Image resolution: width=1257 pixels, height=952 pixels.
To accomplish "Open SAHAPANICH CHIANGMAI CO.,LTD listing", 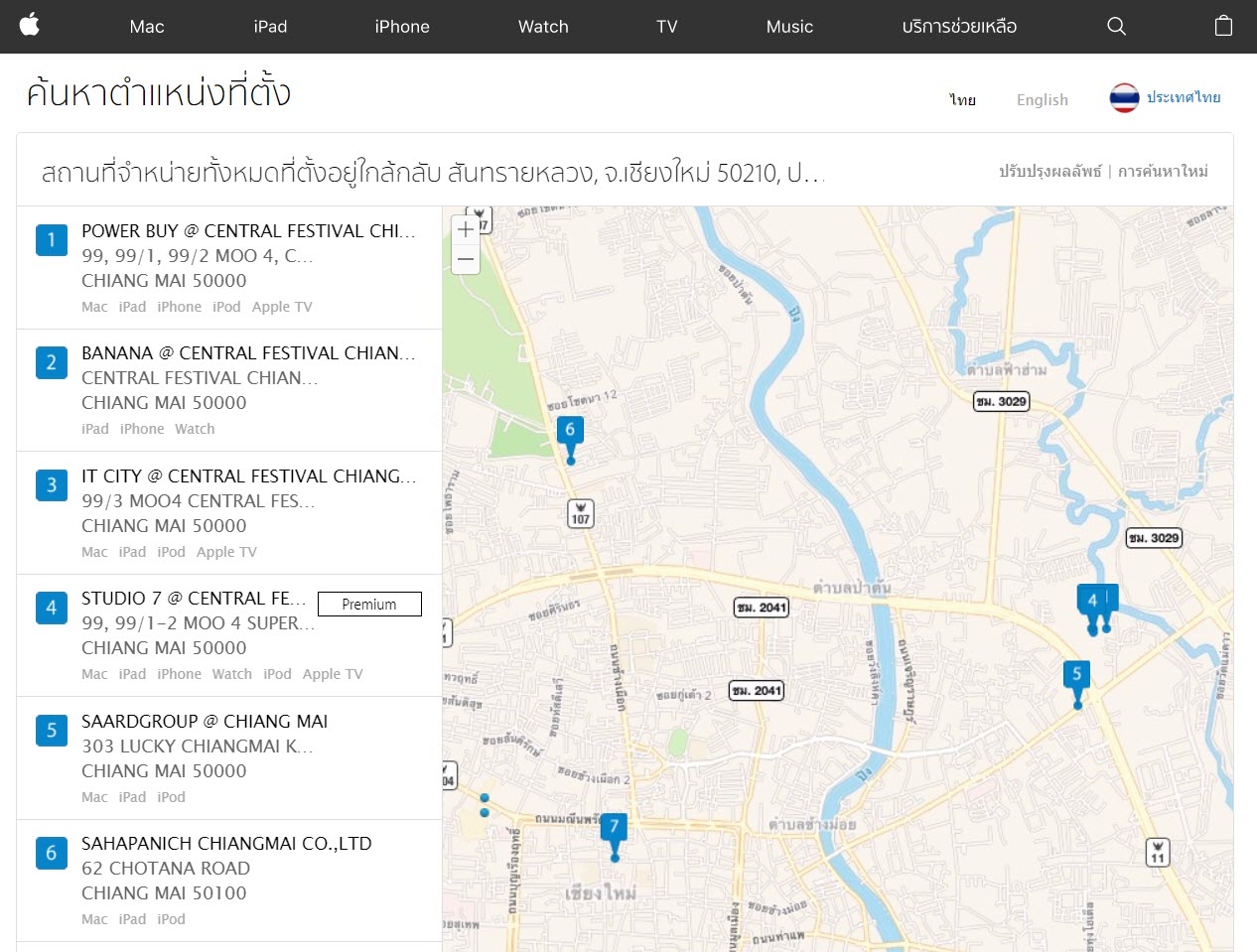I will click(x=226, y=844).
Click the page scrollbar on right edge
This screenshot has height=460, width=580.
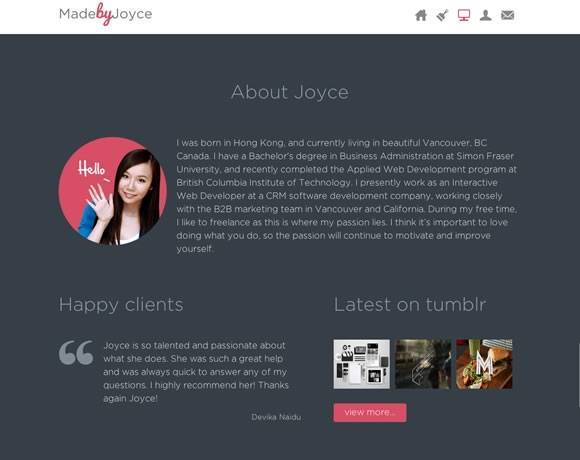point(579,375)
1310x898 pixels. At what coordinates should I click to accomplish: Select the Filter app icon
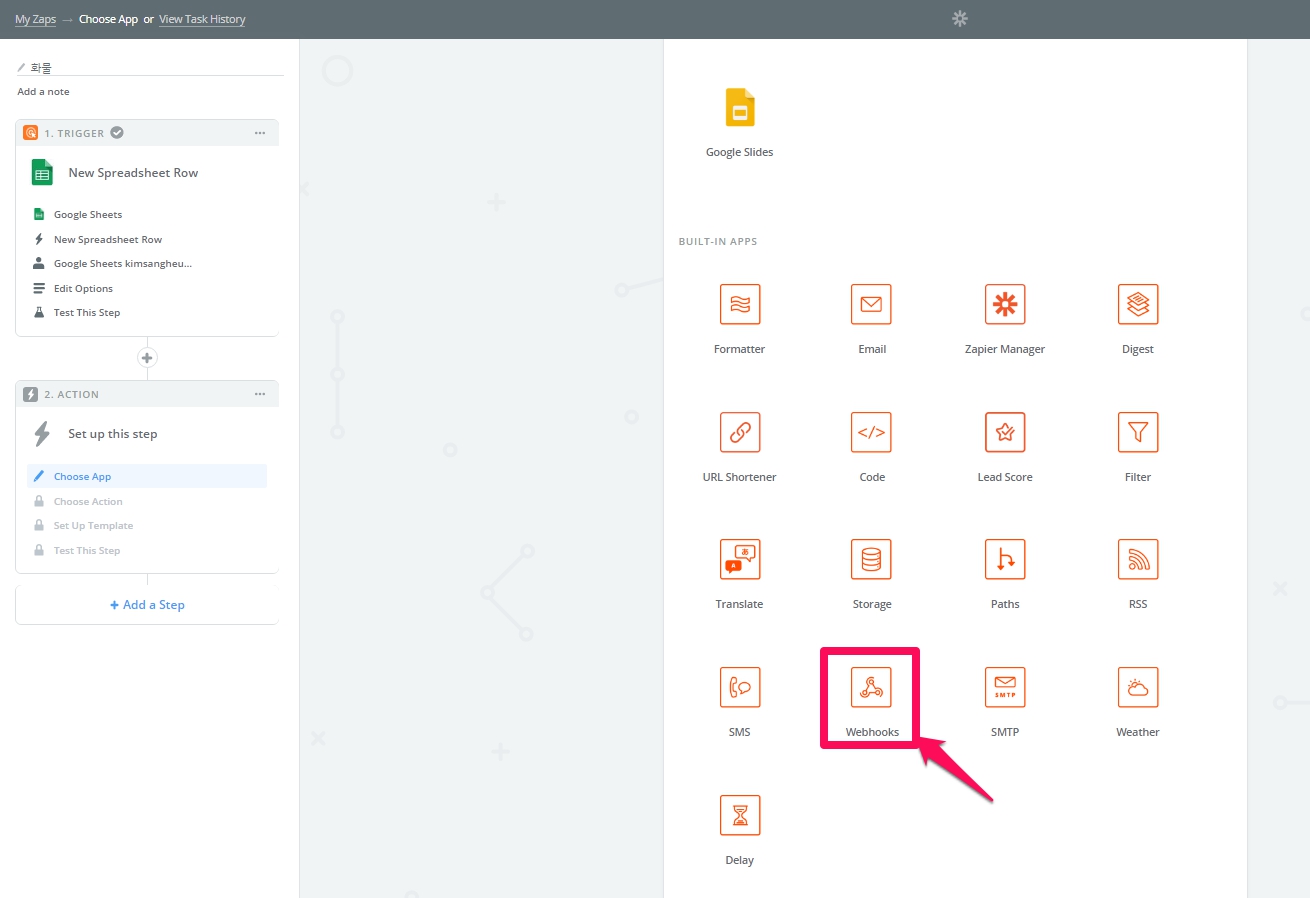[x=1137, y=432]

Problem statement -
In the listing, find the line containing "1310x898 pixels. At" and repeat it and every later line through the last one, word for word, excluding the pictures.

Problem solution -
1310x898 pixels. At what coordinates should I click to accomplish: Select the Filter app icon
[x=1137, y=432]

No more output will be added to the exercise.